Molti hanno additato la PEC – Posta Elettronica Certificata – come uno strumento del passato, desueto, non utilizzato negli altri Paesi europei. Tutto vero, ma la PEC ha contribuito in modo decisivo alla digitalizzazione della Pubblica Amministrazione italiana.
La PEC tuttavia è uno strumento transitorio che, nel tempo, sarà superato dalla diffusione delle piattaforme di condivisione e di interoperabilità.
Stiamo infatti attendendo ormai da tempo la definitiva regolamentazione e attuazione di quanto previsto dall’articolo 3 bis del Codice dell’Amministrazione Digitale, ovvero il diritto per ogni cittadino di eleggere un proprio “domicilio digitale”. Il CAD prevede infatti che, assieme al domicilio tradizionale, il cittadino possa eleggere un proprio domicilio digitale dove ricevere dalla PA notifiche, atti, corrispondenza. Il tutto con valore legale.

Attività da svolgere:
- 1) Restituisci dal brano sulla PEC il tratto che va da "La PEC tuttavia" fino a "con valore legale.", quest'ultimo compreso.
- 2) Secondo il brano sulla PEC, quale articolo del Codice dell'Amministrazione Digitale prevede il diritto di ogni cittadino a eleggere un domicilio digitale?
- 3) Prosegui il brano sulla PEC a partire dalla sua ultima frase.
Per svolgere le consegne non occorre consultare i dati.

Estratto dei dati:

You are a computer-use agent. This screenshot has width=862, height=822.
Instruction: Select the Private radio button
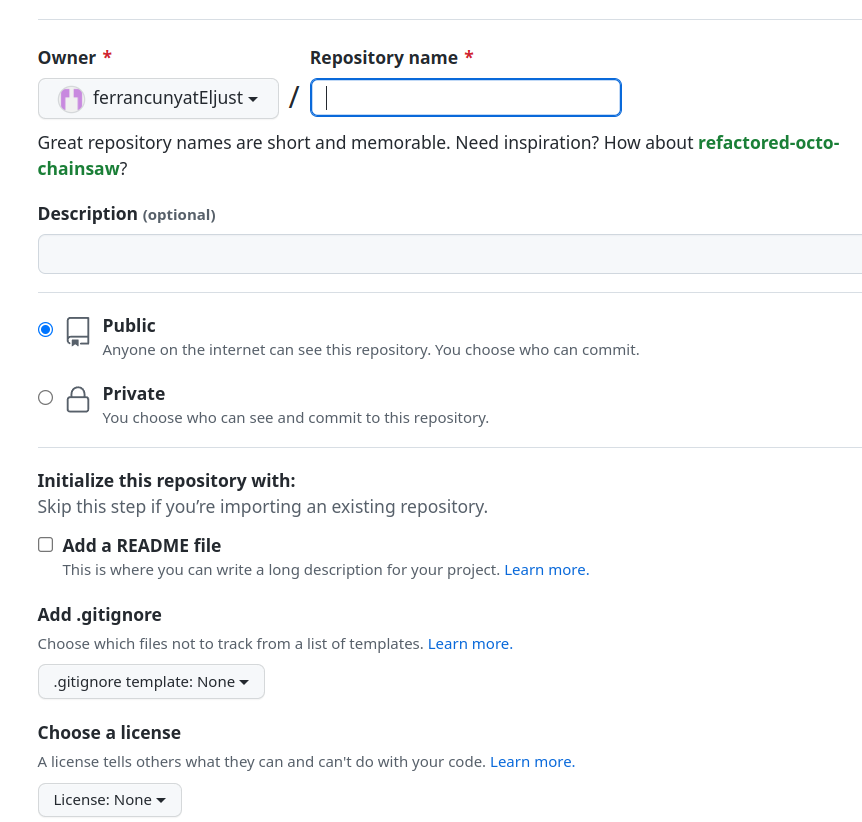(45, 397)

Risposte alle consegne:
- 1)
La PEC tuttavia è uno strumento transitorio che, nel tempo, sarà superato dalla diffusione delle piattaforme di condivisione e di interoperabilità.
Stiamo infatti attendendo ormai da tempo la definitiva regolamentazione e attuazione di quanto previsto dall’articolo 3 bis del Codice dell’Amministrazione Digitale, ovvero il diritto per ogni cittadino di eleggere un proprio “domicilio digitale”. Il CAD prevede infatti che, assieme al domicilio tradizionale, il cittadino possa eleggere un proprio domicilio digitale dove ricevere dalla PA notifiche, atti, corrispondenza. Il tutto con valore legale.

- 2) L'articolo 3 bis.

- 3)
Tale domicilio, inevitabilmente, oggi sarà una sorta di PEC del cittadino.
I meriti della Pec
Nel frattempo, soffermiamoci sulla tanto “vituperata” Pec: se una parte rilevante dei flussi documentali trattati dalla Pubblica Amministrazione è oggi in formato digitale ciò è infatti per merito della posta elettronica certificata.
O meglio, il merito della progressiva dematerializzazione è della legislazione che impone che, la corrispondenza tra le Pubbliche Amministrazioni, tra le imprese e le Pubbliche Amministrazioni, tra i professionisti iscritti all’INI PEC e le Pubbliche Amministrazioni avvenga esclusivamente utilizzando le piattaforme digitali o, appunto, la PEC.
Purtroppo, ciò non avviene omogeneamente, non tutte le Pubbliche Amministrazioni, non tutte le imprese e i professionisti utilizzano la PEC o le piattaforme digitali per corrispondere con le Pubbliche Amministrazioni.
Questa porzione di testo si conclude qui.